RECORDS PROVIDED: Begin

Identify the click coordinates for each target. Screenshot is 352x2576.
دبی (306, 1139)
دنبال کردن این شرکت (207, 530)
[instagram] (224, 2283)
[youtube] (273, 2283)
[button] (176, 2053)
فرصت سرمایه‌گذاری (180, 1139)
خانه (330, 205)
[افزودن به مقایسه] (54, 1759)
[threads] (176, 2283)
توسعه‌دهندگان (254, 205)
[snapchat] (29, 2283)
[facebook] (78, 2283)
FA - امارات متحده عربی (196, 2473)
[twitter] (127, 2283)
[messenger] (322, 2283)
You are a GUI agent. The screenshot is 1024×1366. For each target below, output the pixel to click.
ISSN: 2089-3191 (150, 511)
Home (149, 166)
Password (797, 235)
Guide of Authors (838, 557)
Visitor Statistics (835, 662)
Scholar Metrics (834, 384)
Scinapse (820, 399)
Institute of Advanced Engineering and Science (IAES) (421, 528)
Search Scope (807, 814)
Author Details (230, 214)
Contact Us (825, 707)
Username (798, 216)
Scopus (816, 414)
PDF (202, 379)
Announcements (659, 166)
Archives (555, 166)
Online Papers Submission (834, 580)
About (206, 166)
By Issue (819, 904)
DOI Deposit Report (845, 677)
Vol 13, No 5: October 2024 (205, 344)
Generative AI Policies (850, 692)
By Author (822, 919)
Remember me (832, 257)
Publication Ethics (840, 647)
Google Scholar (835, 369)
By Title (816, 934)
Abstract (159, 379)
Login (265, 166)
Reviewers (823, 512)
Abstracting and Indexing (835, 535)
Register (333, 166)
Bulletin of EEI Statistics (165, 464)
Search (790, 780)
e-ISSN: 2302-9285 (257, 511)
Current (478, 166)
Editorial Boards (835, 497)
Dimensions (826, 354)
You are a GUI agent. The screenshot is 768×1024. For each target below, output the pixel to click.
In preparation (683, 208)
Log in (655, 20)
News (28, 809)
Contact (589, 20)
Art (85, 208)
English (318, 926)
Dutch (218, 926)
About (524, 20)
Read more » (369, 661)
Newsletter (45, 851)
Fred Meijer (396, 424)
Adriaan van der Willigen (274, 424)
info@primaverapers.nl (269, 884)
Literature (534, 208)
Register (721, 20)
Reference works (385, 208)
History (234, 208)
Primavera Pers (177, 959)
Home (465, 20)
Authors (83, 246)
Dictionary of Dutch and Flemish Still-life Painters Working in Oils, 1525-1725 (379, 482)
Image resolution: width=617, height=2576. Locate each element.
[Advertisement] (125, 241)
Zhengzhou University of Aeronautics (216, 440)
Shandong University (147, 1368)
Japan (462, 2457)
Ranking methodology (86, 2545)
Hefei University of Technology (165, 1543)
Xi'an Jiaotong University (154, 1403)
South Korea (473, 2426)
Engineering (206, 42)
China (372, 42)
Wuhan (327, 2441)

RECORDS PROVIDED: End

WHAT IS BEING ASKED: What needs duplicating is the run of lines from the one containing "Username (798, 216)" through the last line of the entries above, exact and complete.

YOUR SOLUTION:
Username (798, 216)
Scopus (816, 414)
PDF (202, 379)
Announcements (659, 166)
Archives (555, 166)
Online Papers Submission (834, 580)
About (206, 166)
By Issue (819, 904)
DOI Deposit Report (845, 677)
Vol 13, No 5: October 2024 (205, 344)
Generative AI Policies (850, 692)
By Author (822, 919)
Remember me (832, 257)
Publication Ethics (840, 647)
Google Scholar (835, 369)
By Title (816, 934)
Abstract (159, 379)
Login (265, 166)
Reviewers (823, 512)
Abstracting and Indexing (835, 535)
Register (333, 166)
Bulletin of EEI Statistics (165, 464)
Search (790, 780)
e-ISSN: 2302-9285 (257, 511)
Current (478, 166)
Editorial Boards (835, 497)
Dimensions (826, 354)
You are a GUI agent. The screenshot is 768×1024. For each target below, output the pixel to click.
In preparation (683, 208)
Log in (655, 20)
News (28, 809)
Contact (589, 20)
Art (85, 208)
English (318, 926)
Dutch (218, 926)
About (524, 20)
Read more » (369, 661)
Newsletter (45, 851)
Fred Meijer (396, 424)
Adriaan van der Willigen (274, 424)
info@primaverapers.nl (269, 884)
Literature (534, 208)
Register (721, 20)
Reference works (385, 208)
History (234, 208)
Primavera Pers (177, 959)
Home (465, 20)
Authors (83, 246)
Dictionary of Dutch and Flemish Still-life Painters Working in Oils, 1525-1725 (379, 482)
Image resolution: width=617, height=2576. Locate each element.
[Advertisement] (125, 241)
Zhengzhou University of Aeronautics (216, 440)
Shandong University (147, 1368)
Japan (462, 2457)
Ranking methodology (86, 2545)
Hefei University of Technology (165, 1543)
Xi'an Jiaotong University (154, 1403)
South Korea (473, 2426)
Engineering (206, 42)
China (372, 42)
Wuhan (327, 2441)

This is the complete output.